Instructions to follow:
Using the material below, set down only the line containing "Task: Select the Players tab" and the lines after it, unchanged.
● ● ● ● ● ● ●
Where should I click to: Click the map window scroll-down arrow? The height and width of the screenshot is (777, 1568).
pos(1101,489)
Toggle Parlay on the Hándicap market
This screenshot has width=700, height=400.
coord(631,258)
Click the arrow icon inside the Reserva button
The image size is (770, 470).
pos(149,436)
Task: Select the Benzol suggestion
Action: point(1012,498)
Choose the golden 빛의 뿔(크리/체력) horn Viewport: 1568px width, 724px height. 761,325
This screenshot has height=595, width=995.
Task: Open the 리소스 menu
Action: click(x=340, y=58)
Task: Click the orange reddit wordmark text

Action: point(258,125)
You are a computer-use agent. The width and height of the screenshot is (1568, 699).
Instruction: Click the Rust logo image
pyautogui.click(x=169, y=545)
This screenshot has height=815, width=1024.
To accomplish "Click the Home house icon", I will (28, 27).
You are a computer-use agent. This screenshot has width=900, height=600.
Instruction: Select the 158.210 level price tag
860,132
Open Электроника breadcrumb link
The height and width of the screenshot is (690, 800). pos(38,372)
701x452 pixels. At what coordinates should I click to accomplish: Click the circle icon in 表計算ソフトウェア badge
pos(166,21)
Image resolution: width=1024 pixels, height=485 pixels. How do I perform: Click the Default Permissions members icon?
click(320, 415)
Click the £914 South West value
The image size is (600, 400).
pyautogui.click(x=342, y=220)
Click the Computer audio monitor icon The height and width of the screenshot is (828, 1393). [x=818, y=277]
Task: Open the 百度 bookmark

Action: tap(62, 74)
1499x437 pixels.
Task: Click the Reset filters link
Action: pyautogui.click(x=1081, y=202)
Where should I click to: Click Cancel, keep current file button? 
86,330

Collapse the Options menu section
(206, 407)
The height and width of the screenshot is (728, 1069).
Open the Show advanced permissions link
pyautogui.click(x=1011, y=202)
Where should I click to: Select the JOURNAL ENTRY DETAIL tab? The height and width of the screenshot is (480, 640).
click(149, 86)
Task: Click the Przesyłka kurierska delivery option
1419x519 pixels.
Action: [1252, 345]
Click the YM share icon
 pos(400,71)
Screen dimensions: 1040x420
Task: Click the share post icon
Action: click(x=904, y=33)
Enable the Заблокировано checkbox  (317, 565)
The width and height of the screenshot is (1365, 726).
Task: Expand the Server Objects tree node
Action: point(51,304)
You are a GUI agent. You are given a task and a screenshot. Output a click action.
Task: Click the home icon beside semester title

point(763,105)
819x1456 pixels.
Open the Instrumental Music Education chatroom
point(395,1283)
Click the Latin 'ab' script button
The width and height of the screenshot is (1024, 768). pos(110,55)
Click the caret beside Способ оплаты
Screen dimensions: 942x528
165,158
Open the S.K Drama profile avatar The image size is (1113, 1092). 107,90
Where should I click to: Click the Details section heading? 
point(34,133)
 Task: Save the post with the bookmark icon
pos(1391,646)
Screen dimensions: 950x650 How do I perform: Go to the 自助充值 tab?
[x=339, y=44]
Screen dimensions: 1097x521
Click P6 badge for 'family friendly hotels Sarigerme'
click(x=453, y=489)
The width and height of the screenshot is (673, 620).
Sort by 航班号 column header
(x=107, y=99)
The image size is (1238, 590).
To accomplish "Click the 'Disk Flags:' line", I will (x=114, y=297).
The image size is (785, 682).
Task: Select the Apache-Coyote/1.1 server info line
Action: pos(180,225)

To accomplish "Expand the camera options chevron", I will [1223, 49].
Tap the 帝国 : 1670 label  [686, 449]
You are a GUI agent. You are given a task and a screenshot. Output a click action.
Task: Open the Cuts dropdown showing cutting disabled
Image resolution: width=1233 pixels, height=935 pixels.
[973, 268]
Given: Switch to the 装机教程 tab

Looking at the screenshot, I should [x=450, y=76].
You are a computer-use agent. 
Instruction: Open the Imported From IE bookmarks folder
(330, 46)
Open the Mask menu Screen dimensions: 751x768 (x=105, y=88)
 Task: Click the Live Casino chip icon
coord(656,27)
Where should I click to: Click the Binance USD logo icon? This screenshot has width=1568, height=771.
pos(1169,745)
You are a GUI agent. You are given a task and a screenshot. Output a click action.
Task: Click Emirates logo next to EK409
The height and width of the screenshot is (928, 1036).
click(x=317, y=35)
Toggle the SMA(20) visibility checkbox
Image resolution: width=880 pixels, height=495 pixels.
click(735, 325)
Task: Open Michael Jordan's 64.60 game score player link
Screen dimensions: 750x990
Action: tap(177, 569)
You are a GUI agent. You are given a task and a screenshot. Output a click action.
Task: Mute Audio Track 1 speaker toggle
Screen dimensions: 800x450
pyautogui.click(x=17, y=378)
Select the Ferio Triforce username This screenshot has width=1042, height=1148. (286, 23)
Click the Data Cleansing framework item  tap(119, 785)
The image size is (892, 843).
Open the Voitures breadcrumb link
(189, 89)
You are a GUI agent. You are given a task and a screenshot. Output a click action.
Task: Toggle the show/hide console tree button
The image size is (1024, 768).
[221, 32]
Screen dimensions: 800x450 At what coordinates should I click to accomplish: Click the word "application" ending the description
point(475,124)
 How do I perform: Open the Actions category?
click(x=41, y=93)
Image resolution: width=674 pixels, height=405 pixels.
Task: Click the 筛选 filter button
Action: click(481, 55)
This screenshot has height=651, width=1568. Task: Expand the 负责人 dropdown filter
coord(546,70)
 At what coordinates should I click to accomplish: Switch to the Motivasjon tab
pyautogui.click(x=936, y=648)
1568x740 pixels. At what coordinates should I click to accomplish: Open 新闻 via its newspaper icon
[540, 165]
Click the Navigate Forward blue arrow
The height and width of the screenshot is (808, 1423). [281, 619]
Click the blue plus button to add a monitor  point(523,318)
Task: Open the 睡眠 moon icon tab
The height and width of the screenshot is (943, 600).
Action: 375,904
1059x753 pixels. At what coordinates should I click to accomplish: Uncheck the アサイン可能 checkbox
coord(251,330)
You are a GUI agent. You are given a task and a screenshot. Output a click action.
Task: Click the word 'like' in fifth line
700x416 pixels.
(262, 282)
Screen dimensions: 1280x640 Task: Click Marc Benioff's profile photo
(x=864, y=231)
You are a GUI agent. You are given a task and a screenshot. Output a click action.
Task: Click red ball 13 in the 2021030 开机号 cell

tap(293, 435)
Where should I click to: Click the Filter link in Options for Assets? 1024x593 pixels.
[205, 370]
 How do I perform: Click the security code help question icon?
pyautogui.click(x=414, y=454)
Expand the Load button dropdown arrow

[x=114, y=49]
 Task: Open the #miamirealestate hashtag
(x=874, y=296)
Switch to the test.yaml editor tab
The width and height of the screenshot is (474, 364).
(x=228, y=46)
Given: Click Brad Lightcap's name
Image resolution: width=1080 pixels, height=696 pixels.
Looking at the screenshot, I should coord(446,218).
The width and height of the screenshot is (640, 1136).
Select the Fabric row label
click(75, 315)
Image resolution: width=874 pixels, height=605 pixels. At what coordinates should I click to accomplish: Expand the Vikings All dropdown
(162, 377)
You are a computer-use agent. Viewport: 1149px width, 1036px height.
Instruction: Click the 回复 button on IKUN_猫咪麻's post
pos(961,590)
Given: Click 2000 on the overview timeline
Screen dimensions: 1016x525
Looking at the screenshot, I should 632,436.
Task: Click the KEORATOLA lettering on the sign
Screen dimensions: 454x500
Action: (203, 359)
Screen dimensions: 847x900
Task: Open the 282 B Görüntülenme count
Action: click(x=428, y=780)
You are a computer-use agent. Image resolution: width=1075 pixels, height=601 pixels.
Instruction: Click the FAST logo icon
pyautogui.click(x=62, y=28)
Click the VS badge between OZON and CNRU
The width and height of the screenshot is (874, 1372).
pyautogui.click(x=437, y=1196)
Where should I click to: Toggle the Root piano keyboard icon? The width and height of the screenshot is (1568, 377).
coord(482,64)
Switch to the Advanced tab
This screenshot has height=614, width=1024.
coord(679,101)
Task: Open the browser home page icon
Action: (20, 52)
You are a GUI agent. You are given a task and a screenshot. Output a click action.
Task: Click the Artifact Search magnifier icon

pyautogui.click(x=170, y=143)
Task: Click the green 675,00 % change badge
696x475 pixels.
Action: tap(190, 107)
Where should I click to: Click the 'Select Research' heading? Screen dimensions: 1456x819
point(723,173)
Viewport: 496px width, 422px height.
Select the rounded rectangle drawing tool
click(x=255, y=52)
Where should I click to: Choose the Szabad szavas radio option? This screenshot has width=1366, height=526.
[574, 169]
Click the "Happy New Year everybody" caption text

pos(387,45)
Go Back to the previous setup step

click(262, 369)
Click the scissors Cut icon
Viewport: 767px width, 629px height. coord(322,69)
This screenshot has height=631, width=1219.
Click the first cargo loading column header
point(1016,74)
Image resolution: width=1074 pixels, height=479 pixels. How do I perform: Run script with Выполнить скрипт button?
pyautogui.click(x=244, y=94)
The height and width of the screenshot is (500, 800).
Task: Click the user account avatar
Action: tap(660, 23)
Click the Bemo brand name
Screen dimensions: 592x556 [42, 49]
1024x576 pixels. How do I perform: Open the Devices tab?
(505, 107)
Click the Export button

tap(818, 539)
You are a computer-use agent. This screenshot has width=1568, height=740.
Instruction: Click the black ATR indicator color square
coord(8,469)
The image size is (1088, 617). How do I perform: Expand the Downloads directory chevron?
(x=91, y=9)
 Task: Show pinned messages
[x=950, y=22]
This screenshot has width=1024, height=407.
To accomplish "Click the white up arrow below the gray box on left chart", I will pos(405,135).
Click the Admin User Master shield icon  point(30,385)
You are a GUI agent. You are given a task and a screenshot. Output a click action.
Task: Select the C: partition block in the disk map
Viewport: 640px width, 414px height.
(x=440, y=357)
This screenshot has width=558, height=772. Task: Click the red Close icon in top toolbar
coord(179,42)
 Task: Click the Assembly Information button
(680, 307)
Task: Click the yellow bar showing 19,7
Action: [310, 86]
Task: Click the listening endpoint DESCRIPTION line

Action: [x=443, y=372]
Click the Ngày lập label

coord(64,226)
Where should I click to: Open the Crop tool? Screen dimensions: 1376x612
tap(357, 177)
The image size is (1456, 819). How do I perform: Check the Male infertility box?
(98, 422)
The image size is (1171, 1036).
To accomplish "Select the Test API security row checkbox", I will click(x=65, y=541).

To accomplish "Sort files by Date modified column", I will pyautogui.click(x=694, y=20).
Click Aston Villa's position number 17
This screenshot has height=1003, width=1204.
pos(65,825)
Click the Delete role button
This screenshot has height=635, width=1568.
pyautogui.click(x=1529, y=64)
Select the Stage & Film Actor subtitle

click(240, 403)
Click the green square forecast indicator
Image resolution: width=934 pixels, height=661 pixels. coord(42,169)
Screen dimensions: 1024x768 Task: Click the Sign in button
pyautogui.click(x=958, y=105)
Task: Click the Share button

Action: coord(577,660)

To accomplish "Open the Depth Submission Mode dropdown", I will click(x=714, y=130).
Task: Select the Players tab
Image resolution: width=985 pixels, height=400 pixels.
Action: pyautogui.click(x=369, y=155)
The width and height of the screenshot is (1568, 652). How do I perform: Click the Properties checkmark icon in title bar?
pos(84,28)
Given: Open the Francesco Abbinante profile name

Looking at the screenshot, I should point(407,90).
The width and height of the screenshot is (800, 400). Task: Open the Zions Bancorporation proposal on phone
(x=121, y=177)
● ● ● ● ● ● ●
Solution to this exercise:
Task: Select the Players tab
Image resolution: width=985 pixels, height=400 pixels.
Action: pyautogui.click(x=369, y=155)
The width and height of the screenshot is (1568, 652). How do I perform: Click the Properties checkmark icon in title bar?
pos(84,28)
Given: Open the Francesco Abbinante profile name

Looking at the screenshot, I should point(407,90).
The width and height of the screenshot is (800, 400). Task: Open the Zions Bancorporation proposal on phone
(x=121, y=177)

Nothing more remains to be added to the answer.